Task requirements ▸ Starting from the first line, transcribe the whole listing exactly.

Supplied records ▸
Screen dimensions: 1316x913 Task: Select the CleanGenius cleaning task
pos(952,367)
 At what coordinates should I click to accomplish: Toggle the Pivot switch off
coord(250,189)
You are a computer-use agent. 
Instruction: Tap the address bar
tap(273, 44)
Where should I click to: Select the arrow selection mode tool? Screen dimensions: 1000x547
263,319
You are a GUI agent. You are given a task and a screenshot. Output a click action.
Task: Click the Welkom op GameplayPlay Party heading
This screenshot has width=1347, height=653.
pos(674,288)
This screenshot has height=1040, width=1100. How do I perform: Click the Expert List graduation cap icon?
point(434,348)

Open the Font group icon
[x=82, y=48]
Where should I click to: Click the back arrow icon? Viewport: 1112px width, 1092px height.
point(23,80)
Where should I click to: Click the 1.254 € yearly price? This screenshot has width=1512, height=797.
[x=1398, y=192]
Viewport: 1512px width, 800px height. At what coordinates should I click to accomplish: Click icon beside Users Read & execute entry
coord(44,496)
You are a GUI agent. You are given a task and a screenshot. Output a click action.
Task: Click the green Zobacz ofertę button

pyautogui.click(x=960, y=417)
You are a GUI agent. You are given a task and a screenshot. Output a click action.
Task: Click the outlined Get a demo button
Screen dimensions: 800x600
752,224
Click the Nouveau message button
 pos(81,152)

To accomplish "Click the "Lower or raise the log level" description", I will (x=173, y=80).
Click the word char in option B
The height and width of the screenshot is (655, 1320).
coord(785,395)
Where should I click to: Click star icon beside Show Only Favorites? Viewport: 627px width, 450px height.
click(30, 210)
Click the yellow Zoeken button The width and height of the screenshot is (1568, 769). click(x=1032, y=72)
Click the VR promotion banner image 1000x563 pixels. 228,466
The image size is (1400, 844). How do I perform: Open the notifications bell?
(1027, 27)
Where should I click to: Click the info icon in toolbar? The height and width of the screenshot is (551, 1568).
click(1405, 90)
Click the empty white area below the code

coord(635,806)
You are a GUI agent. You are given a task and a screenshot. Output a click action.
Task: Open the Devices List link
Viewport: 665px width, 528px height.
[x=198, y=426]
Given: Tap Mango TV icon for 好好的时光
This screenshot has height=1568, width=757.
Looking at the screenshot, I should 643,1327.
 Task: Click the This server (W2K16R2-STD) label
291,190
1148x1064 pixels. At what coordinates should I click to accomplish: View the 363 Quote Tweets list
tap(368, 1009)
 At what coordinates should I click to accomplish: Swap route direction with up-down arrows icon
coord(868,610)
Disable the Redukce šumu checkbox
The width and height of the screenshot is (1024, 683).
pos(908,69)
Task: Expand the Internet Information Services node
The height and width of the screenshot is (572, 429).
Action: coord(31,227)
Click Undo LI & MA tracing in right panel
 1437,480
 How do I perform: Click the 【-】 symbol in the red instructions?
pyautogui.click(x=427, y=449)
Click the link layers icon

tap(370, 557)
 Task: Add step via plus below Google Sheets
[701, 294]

Solution to this task ▸
Screen dimensions: 1316x913 Task: Select the CleanGenius cleaning task
pos(952,367)
 At what coordinates should I click to accomplish: Toggle the Pivot switch off
coord(250,189)
You are a computer-use agent. 
Instruction: Tap the address bar
tap(273, 44)
Where should I click to: Select the arrow selection mode tool? Screen dimensions: 1000x547
263,319
You are a GUI agent. You are given a task and a screenshot. Output a click action.
Task: Click the Welkom op GameplayPlay Party heading
This screenshot has width=1347, height=653.
pos(674,288)
This screenshot has height=1040, width=1100. How do I perform: Click the Expert List graduation cap icon?
point(434,348)

Open the Font group icon
[x=82, y=48]
Where should I click to: Click the back arrow icon? Viewport: 1112px width, 1092px height.
point(23,80)
Where should I click to: Click the 1.254 € yearly price? This screenshot has width=1512, height=797.
[x=1398, y=192]
Viewport: 1512px width, 800px height. At what coordinates should I click to accomplish: Click icon beside Users Read & execute entry
coord(44,496)
You are a GUI agent. You are given a task and a screenshot. Output a click action.
Task: Click the green Zobacz ofertę button

pyautogui.click(x=960, y=417)
You are a GUI agent. You are given a task and a screenshot. Output a click action.
Task: Click the outlined Get a demo button
Screen dimensions: 800x600
752,224
Click the Nouveau message button
 pos(81,152)

To accomplish "Click the "Lower or raise the log level" description", I will (x=173, y=80).
Click the word char in option B
The height and width of the screenshot is (655, 1320).
coord(785,395)
Where should I click to: Click star icon beside Show Only Favorites? Viewport: 627px width, 450px height.
click(30, 210)
Click the yellow Zoeken button The width and height of the screenshot is (1568, 769). click(x=1032, y=72)
Click the VR promotion banner image 1000x563 pixels. 228,466
The image size is (1400, 844). How do I perform: Open the notifications bell?
(1027, 27)
Where should I click to: Click the info icon in toolbar? The height and width of the screenshot is (551, 1568).
click(1405, 90)
Click the empty white area below the code

coord(635,806)
You are a GUI agent. You are given a task and a screenshot. Output a click action.
Task: Open the Devices List link
Viewport: 665px width, 528px height.
[x=198, y=426]
Given: Tap Mango TV icon for 好好的时光
This screenshot has height=1568, width=757.
Looking at the screenshot, I should 643,1327.
 Task: Click the This server (W2K16R2-STD) label
291,190
1148x1064 pixels. At what coordinates should I click to accomplish: View the 363 Quote Tweets list
tap(368, 1009)
 At what coordinates should I click to accomplish: Swap route direction with up-down arrows icon
coord(868,610)
Disable the Redukce šumu checkbox
The width and height of the screenshot is (1024, 683).
pos(908,69)
Task: Expand the Internet Information Services node
The height and width of the screenshot is (572, 429).
Action: coord(31,227)
Click Undo LI & MA tracing in right panel
 1437,480
 How do I perform: Click the 【-】 symbol in the red instructions?
pyautogui.click(x=427, y=449)
Click the link layers icon

tap(370, 557)
 Task: Add step via plus below Google Sheets
[701, 294]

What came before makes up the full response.